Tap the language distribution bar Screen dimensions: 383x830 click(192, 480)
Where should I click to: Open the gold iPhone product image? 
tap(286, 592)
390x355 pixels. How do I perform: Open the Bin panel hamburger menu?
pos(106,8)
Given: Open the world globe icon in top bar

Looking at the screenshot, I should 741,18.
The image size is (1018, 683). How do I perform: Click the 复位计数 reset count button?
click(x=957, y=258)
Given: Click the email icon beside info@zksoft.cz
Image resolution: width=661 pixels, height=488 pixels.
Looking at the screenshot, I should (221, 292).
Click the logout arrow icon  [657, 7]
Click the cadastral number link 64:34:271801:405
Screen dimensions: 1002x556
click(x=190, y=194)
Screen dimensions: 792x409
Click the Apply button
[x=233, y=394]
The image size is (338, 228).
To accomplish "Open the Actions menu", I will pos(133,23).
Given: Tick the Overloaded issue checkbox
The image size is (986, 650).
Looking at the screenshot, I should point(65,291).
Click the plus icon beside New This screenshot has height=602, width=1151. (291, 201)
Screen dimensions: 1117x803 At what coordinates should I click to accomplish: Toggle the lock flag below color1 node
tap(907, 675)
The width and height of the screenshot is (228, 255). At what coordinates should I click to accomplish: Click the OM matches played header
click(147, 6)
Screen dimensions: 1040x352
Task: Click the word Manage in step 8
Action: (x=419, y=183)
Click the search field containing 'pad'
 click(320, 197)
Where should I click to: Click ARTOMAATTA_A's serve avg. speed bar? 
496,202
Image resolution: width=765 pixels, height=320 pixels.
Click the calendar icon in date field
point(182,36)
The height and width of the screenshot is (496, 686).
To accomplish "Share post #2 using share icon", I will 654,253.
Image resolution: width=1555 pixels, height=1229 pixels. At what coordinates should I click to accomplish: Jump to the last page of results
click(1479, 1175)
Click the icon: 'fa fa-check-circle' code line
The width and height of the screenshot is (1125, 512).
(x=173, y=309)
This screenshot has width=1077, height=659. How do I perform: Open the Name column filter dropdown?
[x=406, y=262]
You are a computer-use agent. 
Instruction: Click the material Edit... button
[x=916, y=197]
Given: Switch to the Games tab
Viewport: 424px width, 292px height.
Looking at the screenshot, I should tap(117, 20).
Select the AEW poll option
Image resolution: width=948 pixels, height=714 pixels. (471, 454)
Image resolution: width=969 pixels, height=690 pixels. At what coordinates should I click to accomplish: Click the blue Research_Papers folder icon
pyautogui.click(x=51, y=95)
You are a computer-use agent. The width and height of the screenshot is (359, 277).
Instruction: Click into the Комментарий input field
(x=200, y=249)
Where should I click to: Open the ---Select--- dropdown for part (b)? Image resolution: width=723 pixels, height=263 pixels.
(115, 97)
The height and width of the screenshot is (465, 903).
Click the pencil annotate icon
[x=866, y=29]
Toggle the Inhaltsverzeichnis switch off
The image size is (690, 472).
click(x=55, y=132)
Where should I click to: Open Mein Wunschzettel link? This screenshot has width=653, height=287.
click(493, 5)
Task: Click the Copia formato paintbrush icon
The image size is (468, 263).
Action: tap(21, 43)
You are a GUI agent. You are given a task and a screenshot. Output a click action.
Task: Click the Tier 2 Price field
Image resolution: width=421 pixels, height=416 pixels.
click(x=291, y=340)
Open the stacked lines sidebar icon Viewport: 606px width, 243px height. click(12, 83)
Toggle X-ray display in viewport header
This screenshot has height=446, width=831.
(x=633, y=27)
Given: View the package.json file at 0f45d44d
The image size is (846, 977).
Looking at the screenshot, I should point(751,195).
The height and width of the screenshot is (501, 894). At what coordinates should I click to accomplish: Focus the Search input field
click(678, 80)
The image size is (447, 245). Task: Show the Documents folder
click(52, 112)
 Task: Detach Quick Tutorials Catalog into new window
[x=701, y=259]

■ **Work request**:
Of the lines above, output exactly those from the line bearing "Open the stacked" through the line bearing "Given: View the package.json file at 0f45d44d", inclusive.

■ **Solved exercise**:
Open the stacked lines sidebar icon Viewport: 606px width, 243px height. click(12, 83)
Toggle X-ray display in viewport header
This screenshot has height=446, width=831.
(x=633, y=27)
Given: View the package.json file at 0f45d44d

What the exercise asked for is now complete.